> What to work on
In the data below, set down exactly the lines from the one containing "Task: Click the browser reload icon" up to and including the one containing "This screenshot has height=356, width=1046.". Leave the pictures out.

══════════════════════════════

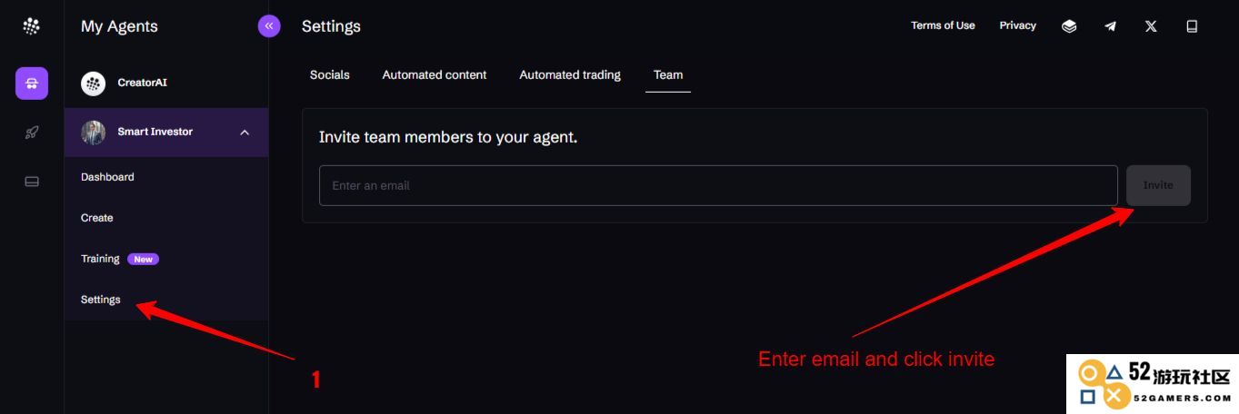This screenshot has width=1239, height=414.
Task: Collapse sidebar with double-chevron button
Action: pos(269,26)
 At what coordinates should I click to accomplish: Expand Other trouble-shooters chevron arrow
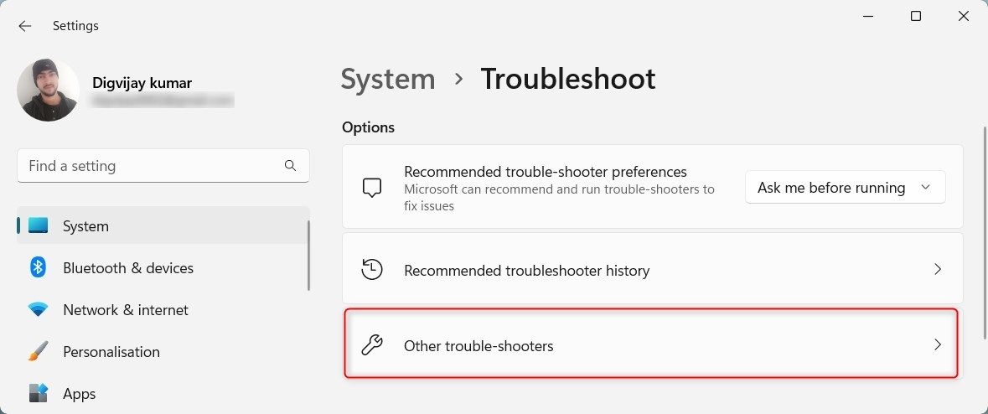pos(938,344)
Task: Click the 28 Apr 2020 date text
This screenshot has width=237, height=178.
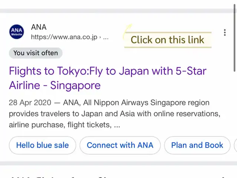Action: [x=30, y=103]
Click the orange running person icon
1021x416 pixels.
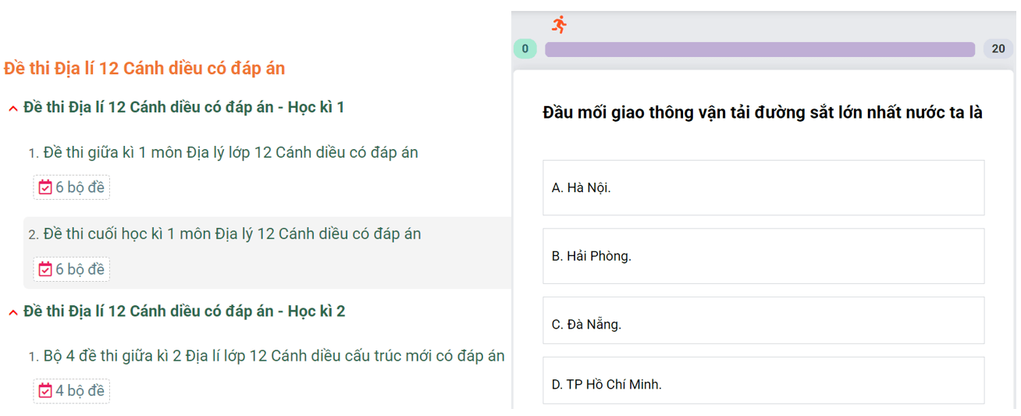[559, 24]
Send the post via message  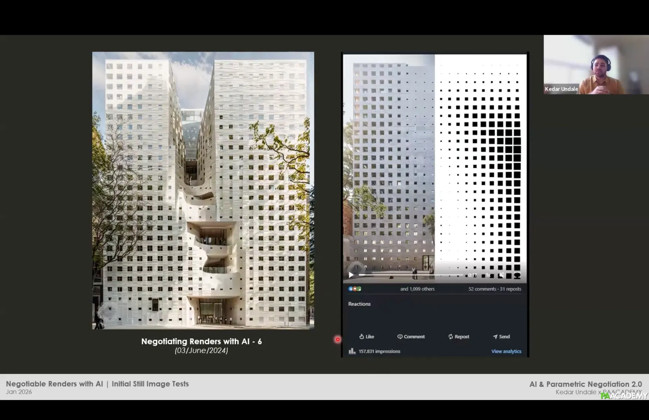pyautogui.click(x=501, y=337)
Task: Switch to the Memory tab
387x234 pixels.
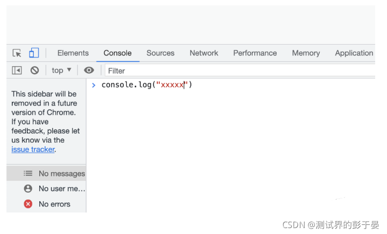Action: point(306,53)
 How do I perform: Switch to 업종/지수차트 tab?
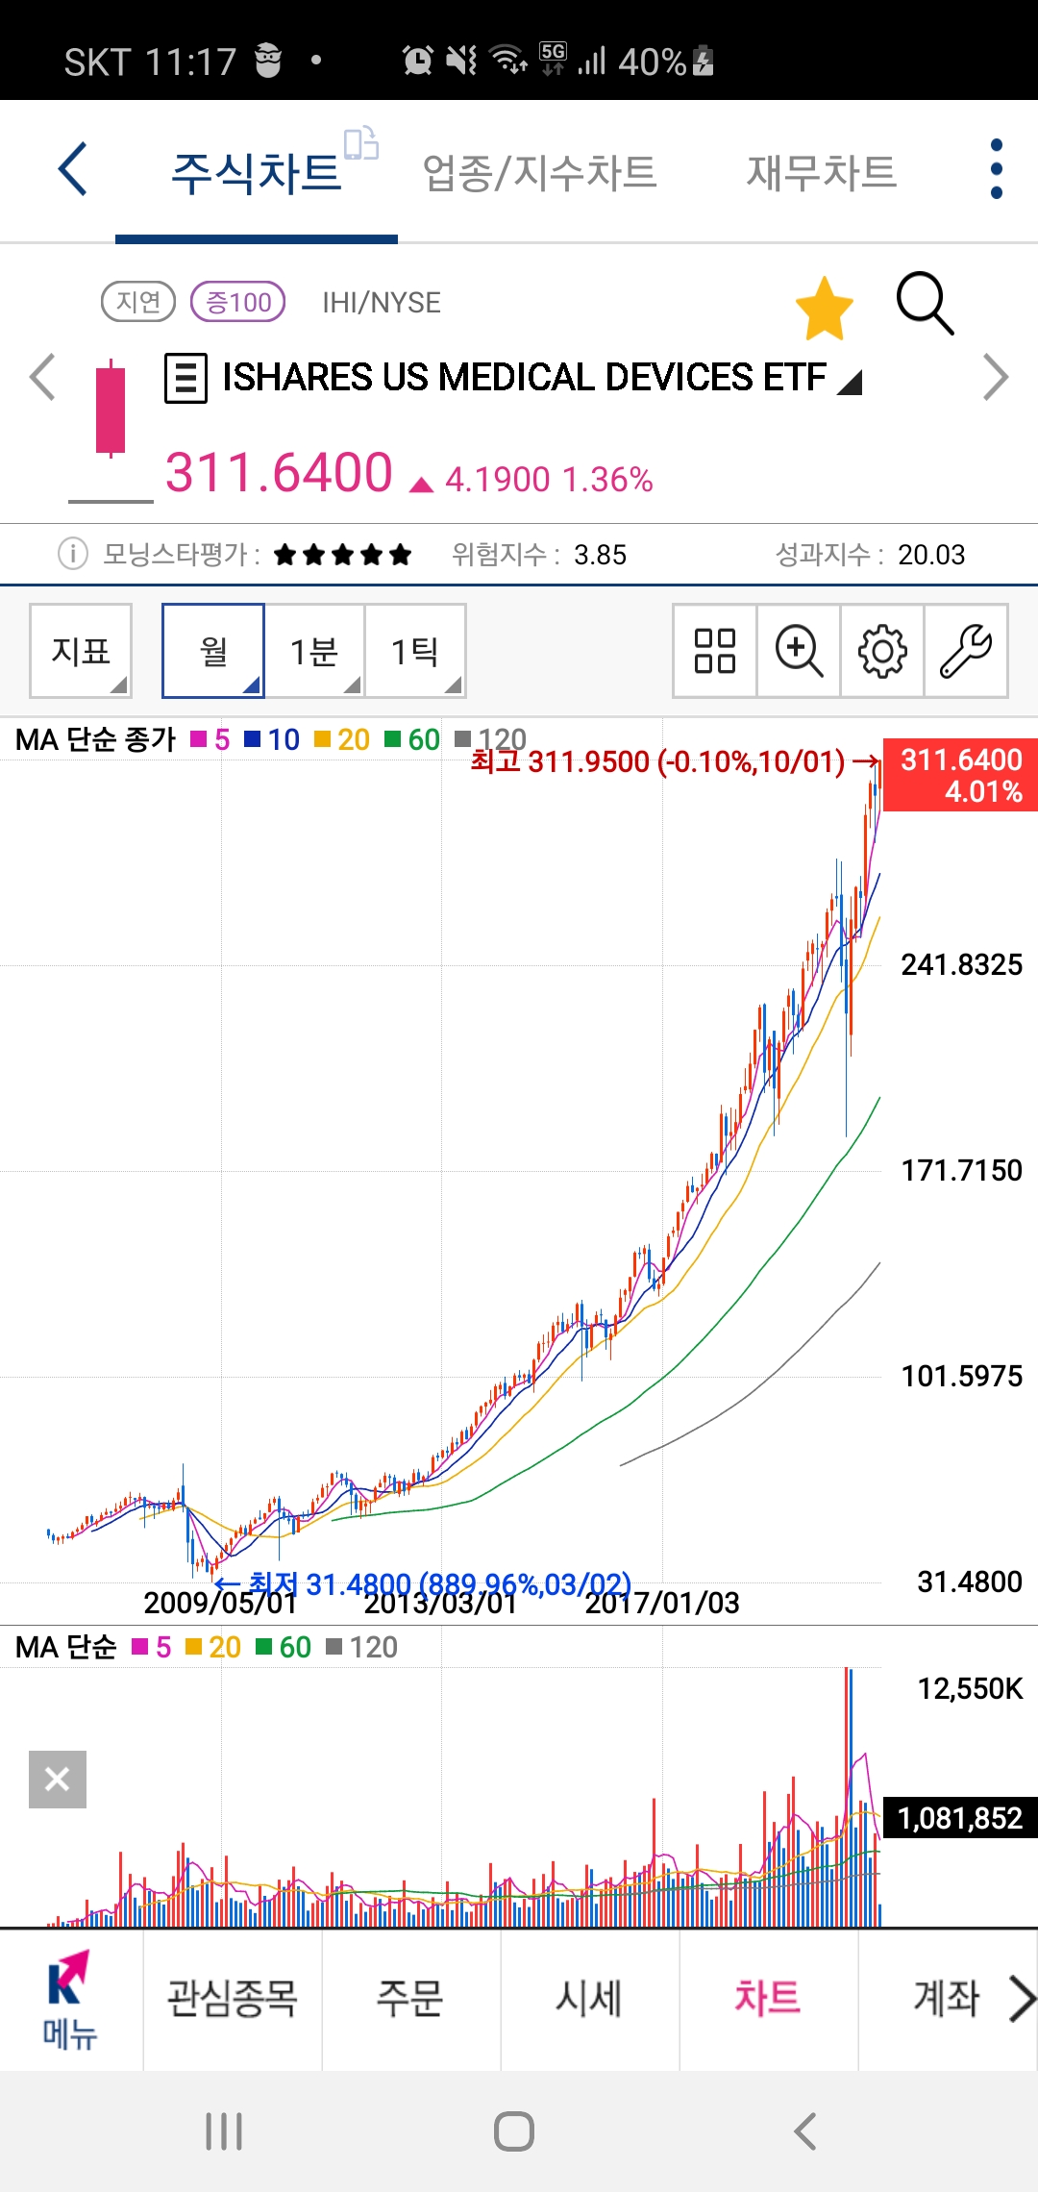[x=539, y=173]
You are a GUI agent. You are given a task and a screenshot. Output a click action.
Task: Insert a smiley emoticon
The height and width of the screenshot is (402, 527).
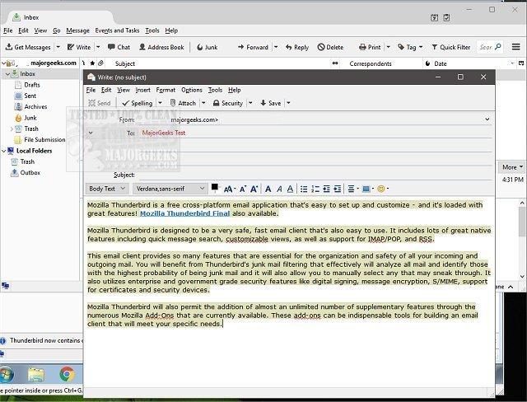pyautogui.click(x=381, y=189)
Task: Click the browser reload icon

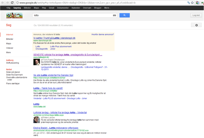Action: (x=12, y=3)
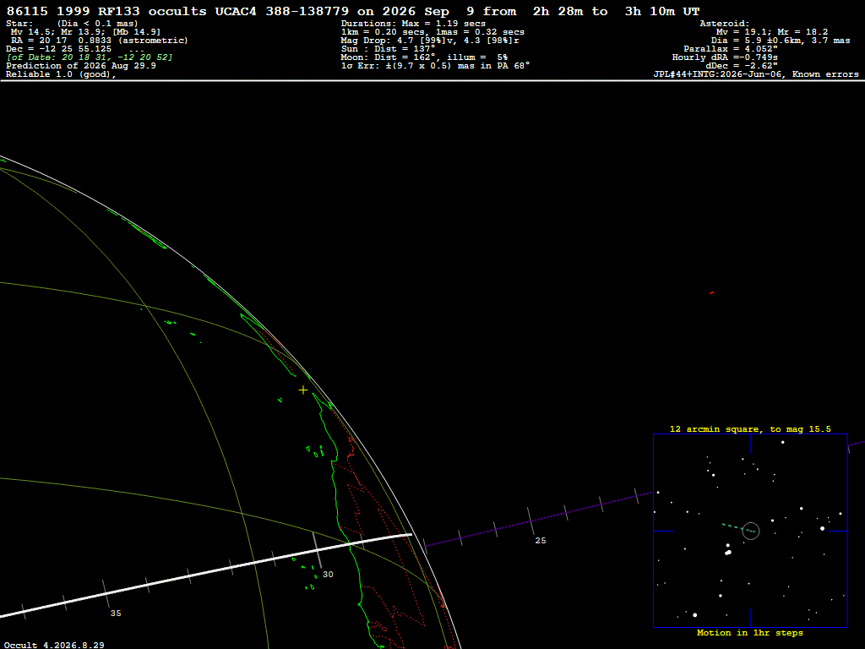The height and width of the screenshot is (649, 865).
Task: Click the path time marker labeled 35
Action: point(115,614)
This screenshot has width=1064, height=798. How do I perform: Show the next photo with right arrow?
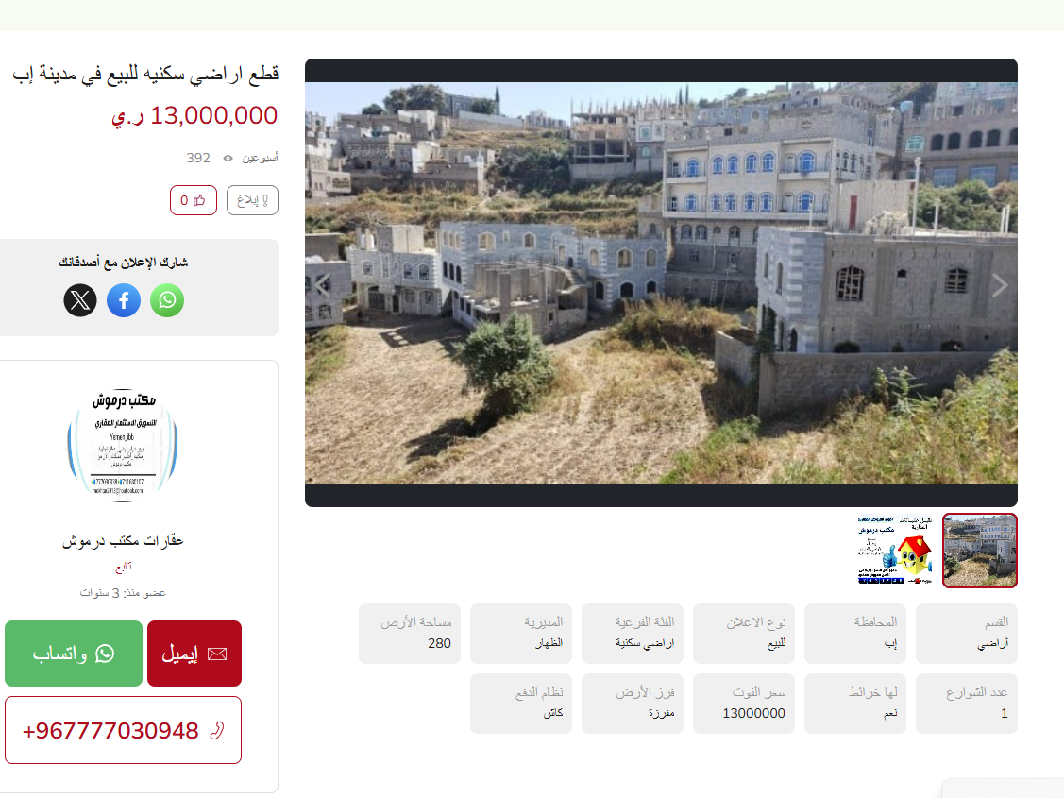[999, 285]
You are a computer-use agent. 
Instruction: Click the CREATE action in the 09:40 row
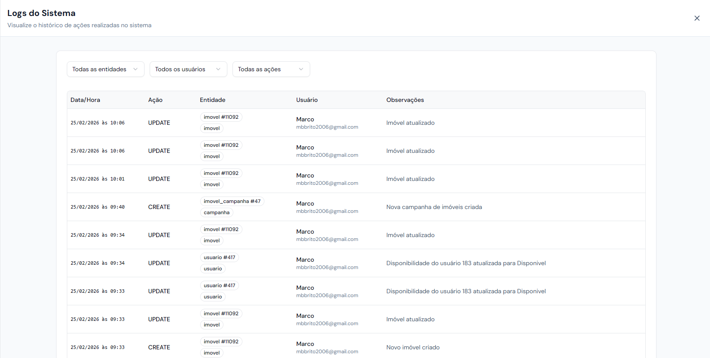[x=159, y=207]
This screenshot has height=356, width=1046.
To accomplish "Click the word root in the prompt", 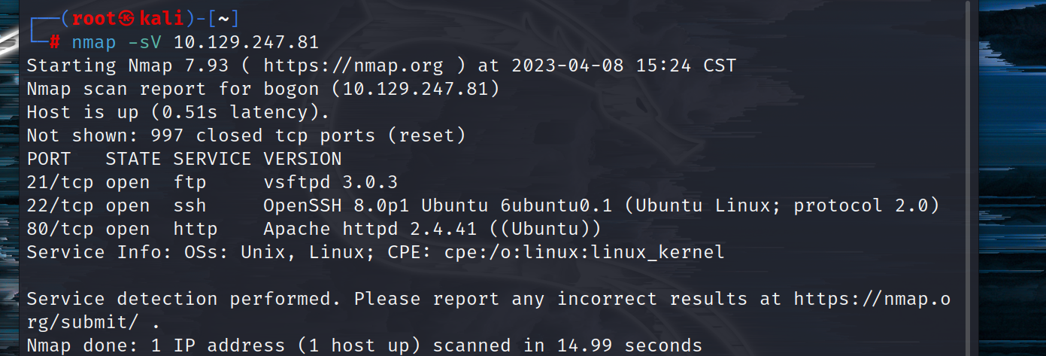I will 94,19.
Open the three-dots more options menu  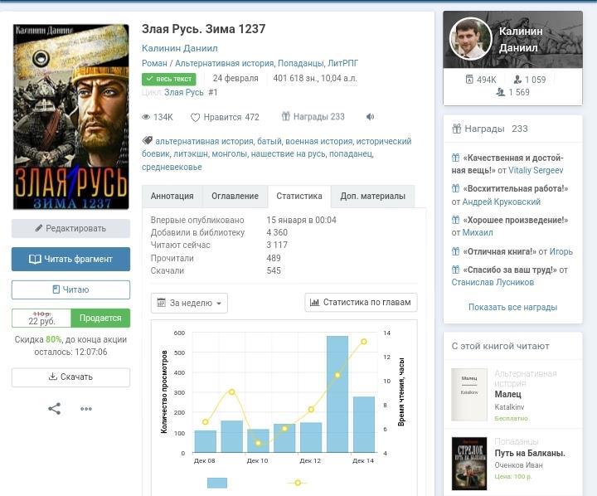[86, 408]
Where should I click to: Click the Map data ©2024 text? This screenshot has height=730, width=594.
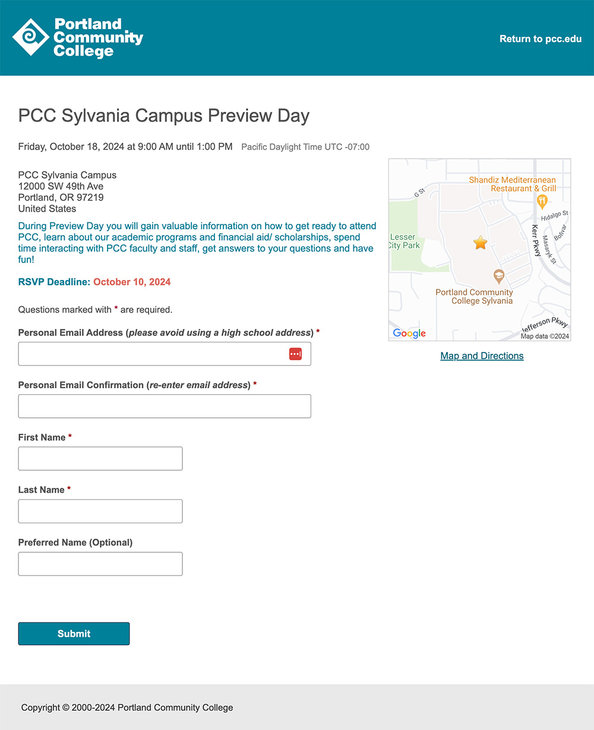pos(544,336)
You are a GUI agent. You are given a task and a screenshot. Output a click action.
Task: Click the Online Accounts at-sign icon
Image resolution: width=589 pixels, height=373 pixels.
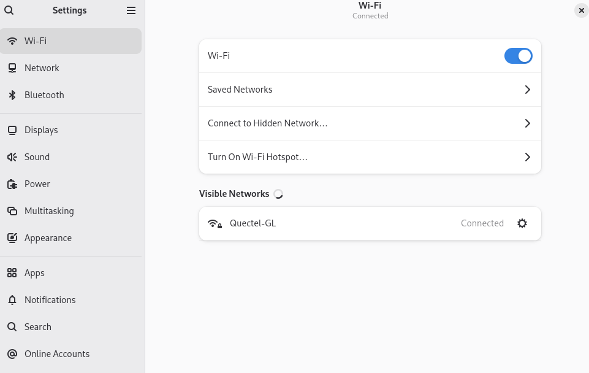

══════════════════════════════

> Task solution
Task: Click the browser reload icon

Action: (x=12, y=3)
The height and width of the screenshot is (649, 865).
Task: Click the path time marker labeled 35
Action: point(115,614)
This screenshot has width=1064, height=798. How do I perform: Show the next photo with right arrow?
[999, 285]
You are a computer-use agent. 
Instruction: Click the CREATE action in the 09:40 row
[x=159, y=207]
This screenshot has height=356, width=1046.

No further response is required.